Israeli general and businesswomen

Ayala Hakim (אילה חכים; born August 19, 1960) is an Israeli businesswoman and former military general. She is the Head of Information Technology and Chief Executive Officer of the Technology division at Bank Mizrahi-Tefahot. Prior to that, she served in the IDF in various computer-related roles, and completed her service as the commander of the Lotem Unit with the rank of brigadier general.

== Education ==
She has a B.S. in Economics and Political Science and an M.S. in Business Management from Bar-Ilan University.

Hakim is married and has a daughter.

== Early life and career ==
Hakim grew up in Tel Aviv. In 1979 she enlisted in the IDF and served as a programmer in Mamram.

In 1999 she was transferred to the Israeli Intelligence Corps and in 2002 she became head of the computing unit of the Military Intelligence Directorate.

In 2005 she became deputy commander of Lotem Unit (Unit for Telecommunications and Information Technology) of the IDF Computer Service Directorate. In 2006 she became the 14th commander of Mamram (2006-2010).
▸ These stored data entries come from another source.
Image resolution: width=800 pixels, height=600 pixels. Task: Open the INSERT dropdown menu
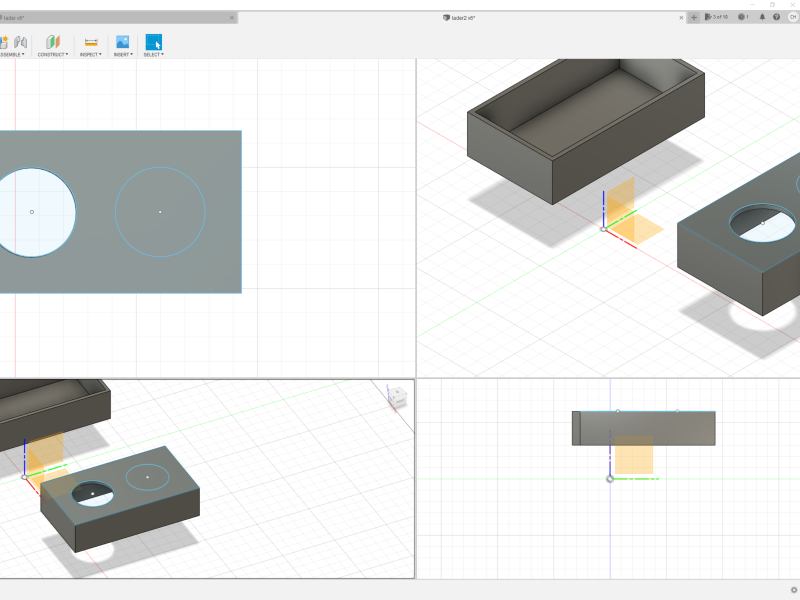click(122, 54)
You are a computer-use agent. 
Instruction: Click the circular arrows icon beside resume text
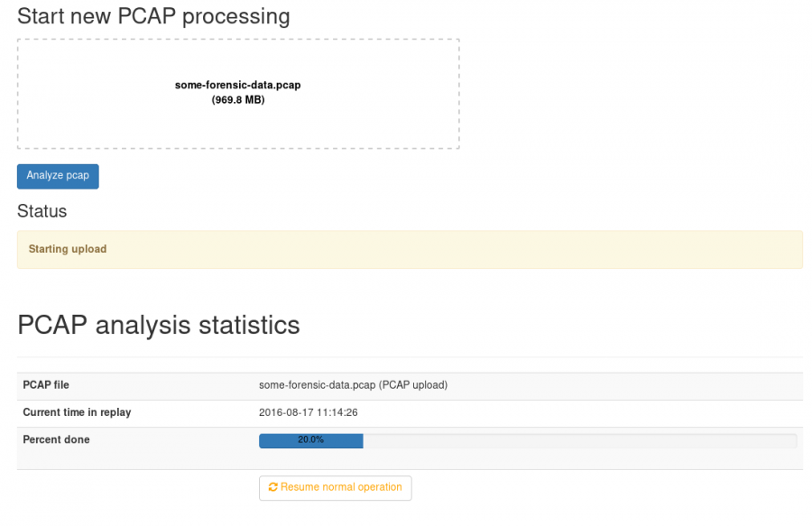272,487
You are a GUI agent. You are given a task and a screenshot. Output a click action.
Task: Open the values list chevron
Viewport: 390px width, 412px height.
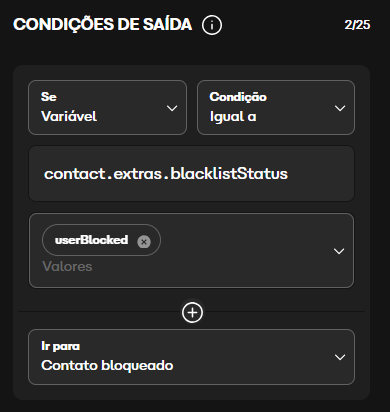click(339, 251)
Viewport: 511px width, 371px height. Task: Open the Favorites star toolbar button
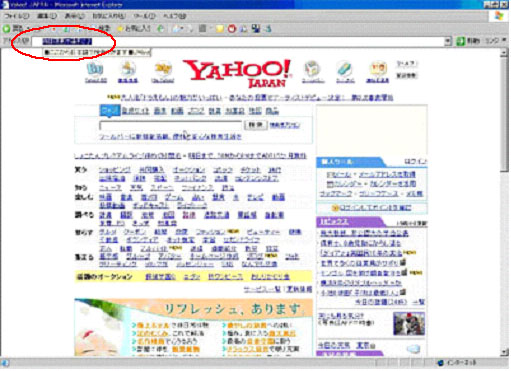134,29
In 2010 she was promoted to the rank of Colonel-general and appointed head of Lotem (2010-2013). She was the third woman to be promoted to this rank and the first woman in the IDF computer services.

In 2013 she was presented with the Lidwig Mitvah Award for Outstanding Information Systems Managers. That year, she retired from the IDF.

After leaving the IDF, she joined Bank Mizrahi-Tefahot as director of the information technology division.

On September 30, 2020 Bank Misrahi-Tefahot appointed her to the Board of Directors of the Union Bank of Israel after the acquisition of the Union Bank by Bank Mizrahi-Tefahot.